**Prompt**
All of the data below should come back exactly as written, minus its images.

**Records for this exercise**
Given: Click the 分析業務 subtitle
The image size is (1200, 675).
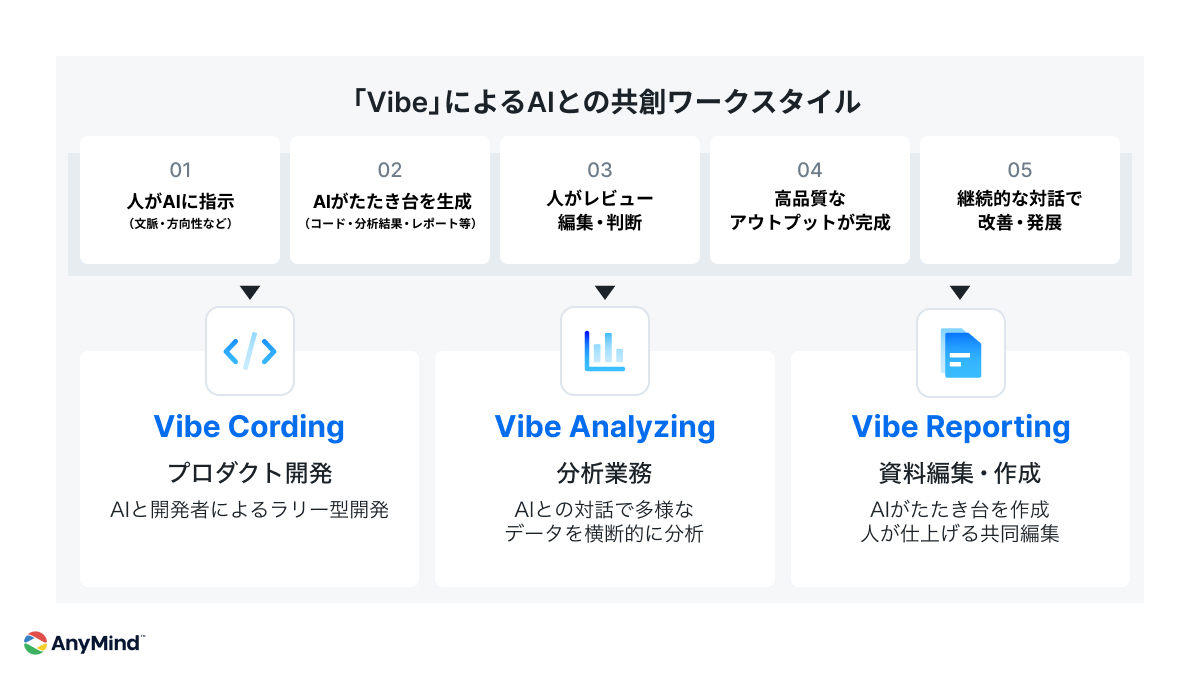Looking at the screenshot, I should (x=605, y=472).
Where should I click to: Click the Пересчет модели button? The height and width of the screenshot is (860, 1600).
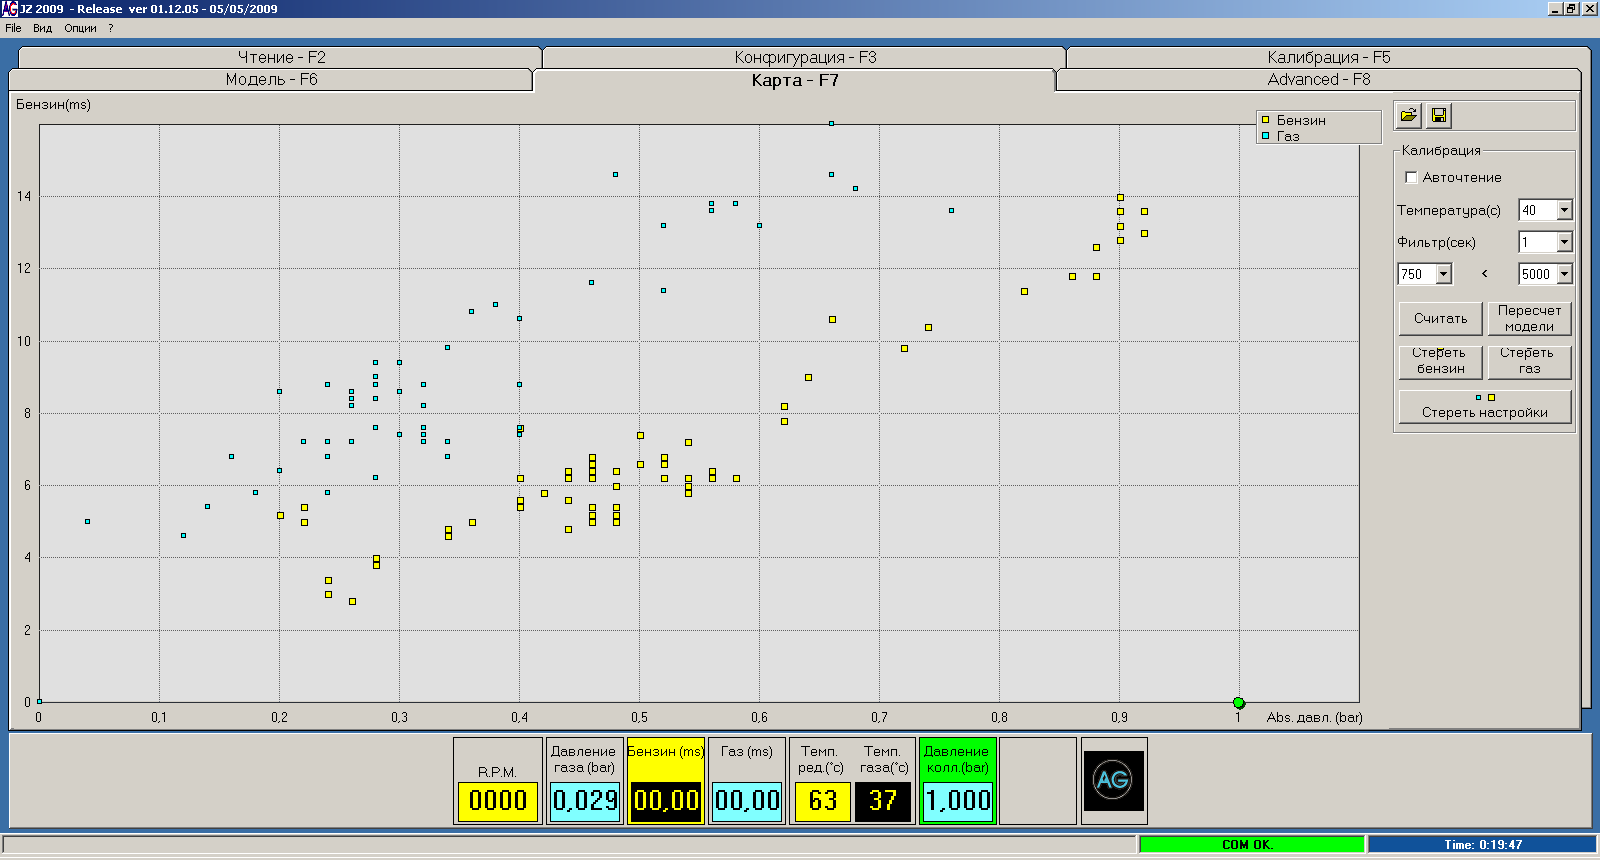pos(1529,318)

**Output below**
Given: Click the 分析業務 subtitle
The image size is (1200, 675).
Looking at the screenshot, I should (x=605, y=472).
Where should I click to: Click the Пересчет модели button? The height and width of the screenshot is (860, 1600).
pos(1529,318)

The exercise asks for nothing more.